As shown in FIG. 16, a node “xx resin”, which is the word-to-pay-attention-to, is connected to nodes “durability” and “heat resistance”, the nodes representing words of properties related to the word-to-pay-attention-to, via edges. The node of the word-to-pay-attention-to is connected also to nodes “airplane wing”, “car front”, and “car roof”, the nodes representing words of applications related to the word-to-pay-attention-to, via edges. The node of the word-to-pay-attention-to is connected further to a node “Go resin”, the node representing a substance related to the word-to-pay-attention-to, via an edge. Seeing these connections, the user is able to easily understand information concerning the word-to-pay-attention-to (substances, properties, applications). The graph displays also document IDs for documents associated respectively with the above words in the integrated information table 118, as nodes connected via edges.
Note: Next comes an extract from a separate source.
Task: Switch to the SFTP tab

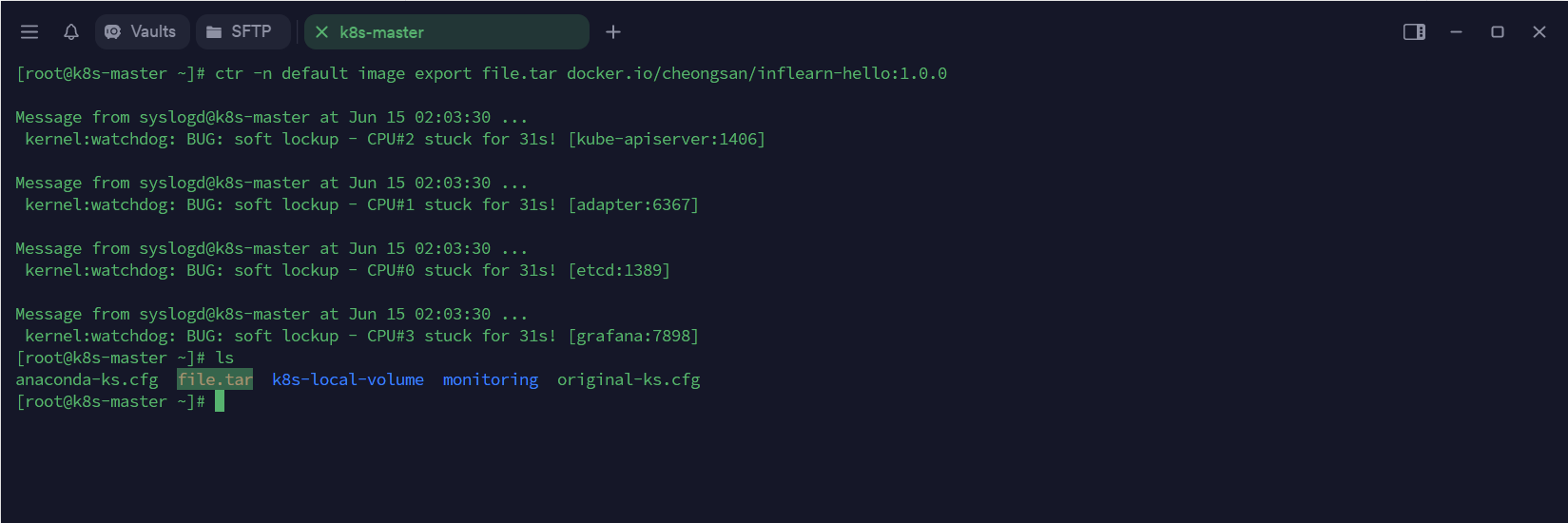Action: [242, 32]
This allows the user to easily know where to find the word-to-pay-attention-to or information concerning the word-to-pay-attention-to.

In addition, an edge connecting word nodes representing a word pair with a high potential relevance level and a low existing relevance level (which are, in this example, “xx resin” and “airplane wing”) is highlighted (in the form of, in this example, a dotted line), and has a note “unresearched” attached to the edge. This allows the user to visually recognize with ease that the word pair is a recommended viewpoint to be presented in priority which is potentially important and from which no or few existing researches has been conducted.

Meanwhile, an edge connecting word nodes representing a word pair with a high potential relevance level and a high existing relevance level has a note “high relevance” attached to the edge. This allows the user to visually recognize with ease that a viewpoint indicated by the word pair is a viewpoint to pay attention to which is potentially important and from which a lots of existing researches have been conducted.

Further, an edge connecting word nodes representing a word pair with a high potential relevance level, a low existing relevance level, and a high word pair trend has a note “sharp rising” attached to the edge. This allows the user to visually recognize with ease that a viewpoint indicated by the word pair is a viewpoint which is potentially important, from which no or few existing researches has been conducted, and which offers a high trend property.

As shown in FIG. 16, the trend information display space 1640 displays a word trend graph 1641, which is a line graph generated based on the word trend table 116 for the word-to-pay-attention-to, and a word pair trend graph 1642, which is a line graph generated based on the word pair trend table 117 for the word-to-pay-attention-to. In this example, as the word trend graph 1641, a graph is drawn for each extraction source document from which the word-to-pay-attention-to is extracted (the first word extraction source document ID 1185 or the second word extraction source document ID 1186). In addition, as the word pair trend graph 1642, a graph is drawn for each application of the word-to-pay-attention-to.

FIG. 12 is referred to again, in which the overall process S1200 ends at this point. The processes at S1211 to S1215 may be executed at timing independent of timing of execution of S1216 to S1217. For example, the processes at S1211 to S1215 may be executed at a point of time at which new information is added to the document information table 111, and the processes at S1216 to S1217 may be executed at a point of time at which the user makes a request for presentation of a research viewpoint.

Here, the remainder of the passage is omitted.